Passage shown
Bloomberg and Reuters report that other companies have been left behind. Johnson & Johnson is closing its insulin-pump unit after failing to keep up with Medtronic Plc. DexCom Inc., the current leader in glucose-monitoring systems, which, in turn, lost a third of its market value on Sept. 28 after Abbott’s Libre got approval.
The Centers for Disease Control and Prevention notes that more than 30 million people in the U.S. have diabetes. People with diabetes either do not make enough insulin (type 1 diabetes) or cannot use insulin properly (type 2 diabetes). When the body doesn’t have enough insulin or cannot use it effectively, sugar builds up in the blood. High blood sugar levels can lead to heart disease; stroke; blindness; kidney failure; and amputation of toes, feet or legs.
According to Bloomberg, “the bulk of the sales are to the 1.25 million American diabetes patients with the most severe form of the disease, type 1. There’s a larger, mostly untapped market: the about 20 million Americans with type 2, whose body’s ability to use insulin fades slowly over time and who don’t regularly use tools to manage their disease.”
On September 26, 2017, the FDA announced that it has chosen nine tech companies to participate in a pilot program (FDA Pre-Cert) to help tech companies bypass some regulations that have hindered health software and products release, Bloomberg reports. According to the Bloomberg article, this program operates as a “fast track” for these technology companies, which amongst others include Apple, Fitbit, Samsung, Johnson & Johnson, and Verily Life Science (an arm of Google parent Alphabet Inc.), and is said to allow them to develop technologies rapidly, while allowing the FDA to maintain oversight over those projects.

Problem set
[1] According to the passage, on what date did the FDA announce its pilot program for tech companies?
[2] Repeat the passage word for word, starting at "Bloomberg and Reuters" and ending at "feet or legs.".

(Records in a dataset)
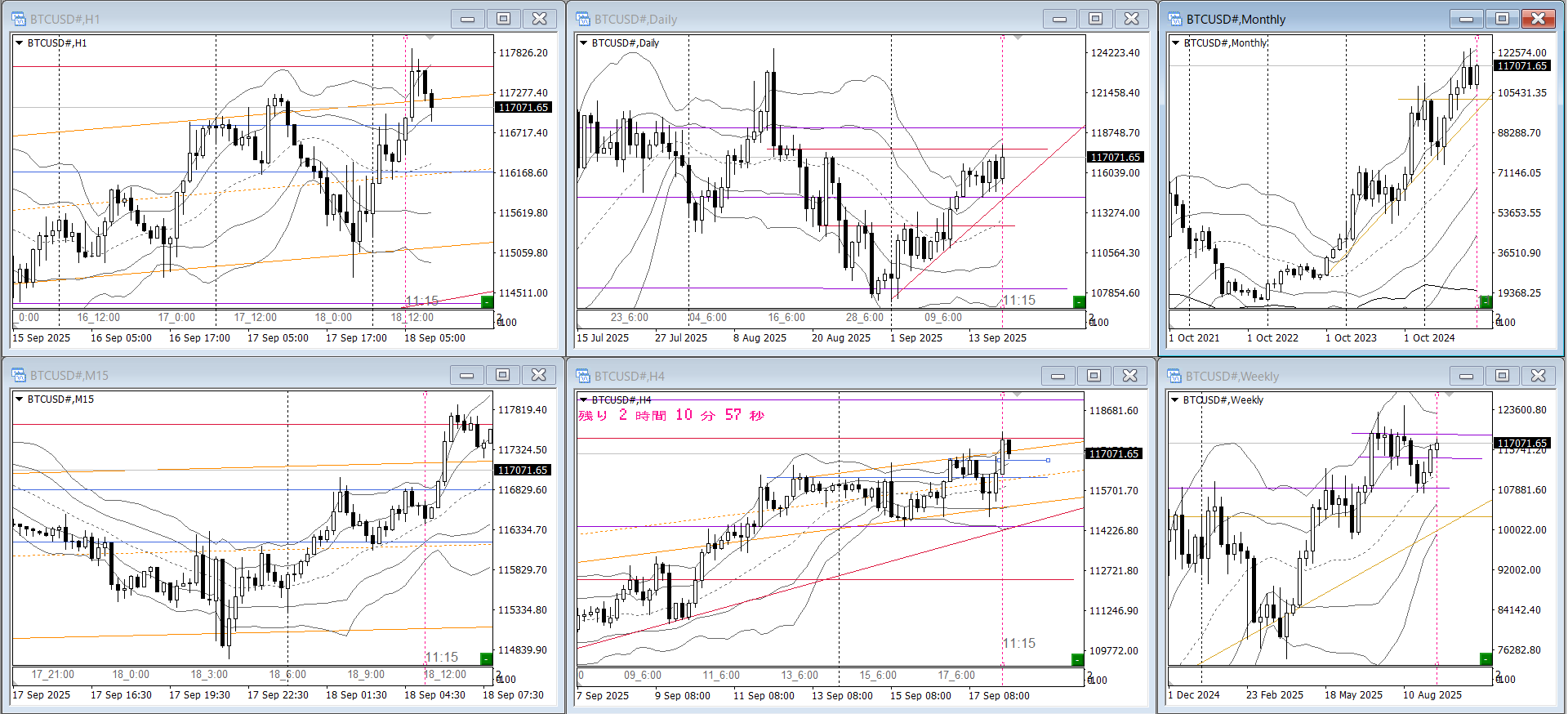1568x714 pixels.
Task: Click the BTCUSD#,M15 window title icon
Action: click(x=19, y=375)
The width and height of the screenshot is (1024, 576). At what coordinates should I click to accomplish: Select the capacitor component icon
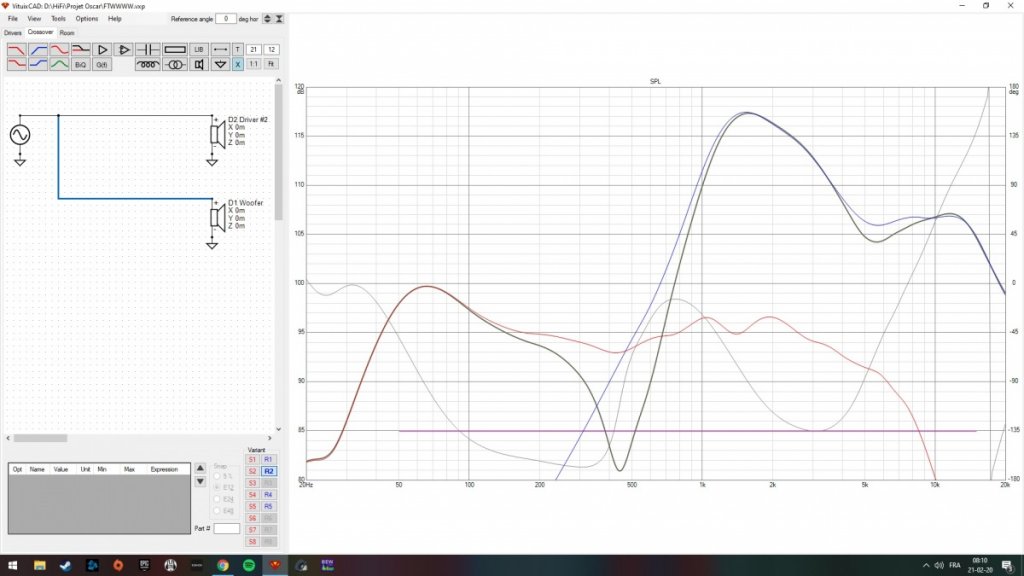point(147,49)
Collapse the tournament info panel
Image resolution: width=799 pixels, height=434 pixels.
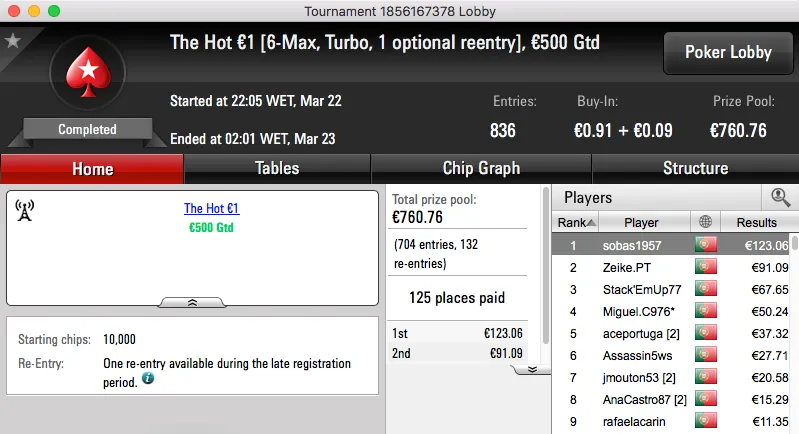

Expected results
[1] September 26, 2017.

[2]
Bloomberg and Reuters report that other companies have been left behind. Johnson & Johnson is closing its insulin-pump unit after failing to keep up with Medtronic Plc. DexCom Inc., the current leader in glucose-monitoring systems, which, in turn, lost a third of its market value on Sept. 28 after Abbott’s Libre got approval.
The Centers for Disease Control and Prevention notes that more than 30 million people in the U.S. have diabetes. People with diabetes either do not make enough insulin (type 1 diabetes) or cannot use insulin properly (type 2 diabetes). When the body doesn’t have enough insulin or cannot use it effectively, sugar builds up in the blood. High blood sugar levels can lead to heart disease; stroke; blindness; kidney failure; and amputation of toes, feet or legs.